Biotech ETFs offer an answer for those looking for a long-term investment in biotech with less risk. Instead of betting on individual drugs or companies, an ETF allows you to spread out risk across dozens or even hundreds of firms at a time.
The Principal Healthcare Innovators ETF (BTEC) is a promising fund geared toward finding smaller, innovative companies that might get overlooked, with a focus on active investment in early-stage R&D.
BTEC seeks out health care firms from the Nasdaq US Benchmark Index but excludes the top 150 securities by market size while excluding companies with low trading liquidity. How it identifies “innovators,” however, might seem a little unorthodox: Specifically, it seeks out “non-earners by means of having negative earnings over the prior 4, prior 8 or future 4 quarters at least half of the time.” In other words, it selects companies with inconsistent or negative profits, the idea being that, for now, they’re pouring every last cent into R&D.

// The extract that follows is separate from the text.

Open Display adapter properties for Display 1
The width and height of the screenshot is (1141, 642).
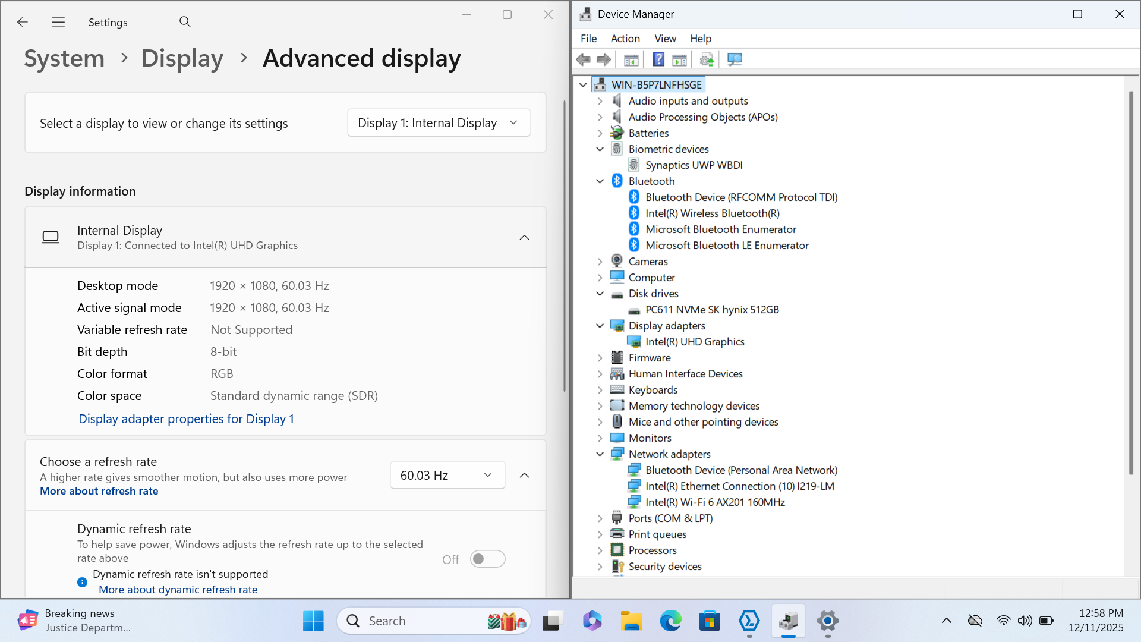coord(186,419)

BTEC then picks the best-ranked 150 to 200 companies based on its scoring measures, then weights those stocks by size, with no stock exceeding 3% in rebalancing, which happens twice a year. At the moment, Moderna is the top, holding at 5.2% of assets by virtue of its gains since the last rebalancing. Moderna, currently best-known for its COVID-19 vaccine candidate, was founded with the intention of building a large pipeline of drugs using messenger RNA technology.
- Net Assets — $101.1 million
- Yield — 0.00%
- Expense Ratio — 0.42%
BTEC also holds BioMarin Pharmaceutical (BMRN), Seattle Genetics (SGEN), and Exact Sciences (EXAS), among others.